Abstract
Histone deacetylase inhibitors, such as valproic acid (VPA), have important clinical therapeutic and cellular reprogramming applications. They induce chromatin re-organization that is associated with altered cellular morphology. However, there is a lack of comprehensive characterization of VPA-induced changes of nuclear size and shape. Here, we quantify 3D nuclear morphology of primary human astrocyte cells treated with VPA over time (hence, 4D). We compared volumetric and surface-based representations and identified seven features that jointly discriminate between normal and treated cells with 85% accuracy on day 7. From day 3, treated nuclei were more elongated and flattened and then continued to morphologically diverge from controls over time, becoming larger and more irregular. On day 7, most of the size and shape descriptors demonstrated significant differences between treated and untreated cells, including a 24% increase in volume and 6% reduction in extent (shape regularity) for treated nuclei. Overall, we show that 4D morphometry can capture how chromatin re-organization modulates the size and shape of the nucleus over time. These nuclear structural alterations may serve as a biomarker for histone (de-)acetylation events and provide insights into mechanisms of astrocytes-to-neurons reprogramming.

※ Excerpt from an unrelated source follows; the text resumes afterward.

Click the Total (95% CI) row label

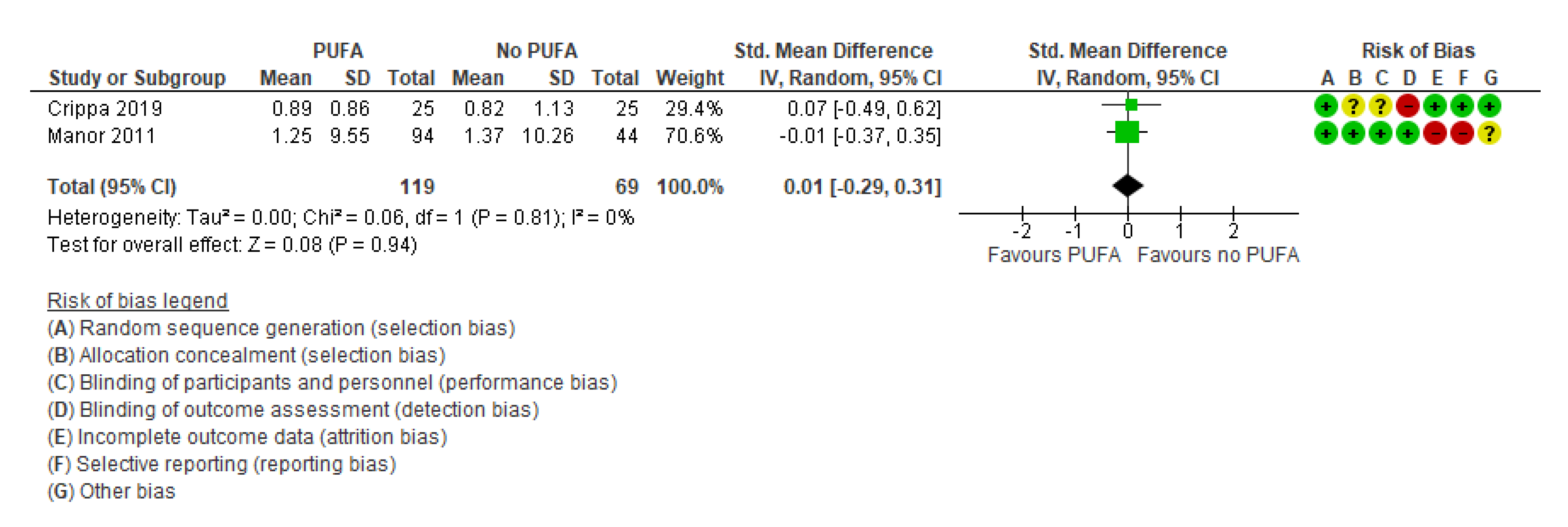pyautogui.click(x=112, y=186)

Competing Interest Statement
The authors have declared no competing interest.
Footnotes
- Compared 2D and 3D features for astrocyte nuclear morphological classification, demonstrating superior performance of the latter. - Re-wrote significantly the manuscript to improve the flow and to provide more context before discussing results. - Performed image deconvolution, improving image quality and arriving to the same general conclusions after analyzing deconvolved images.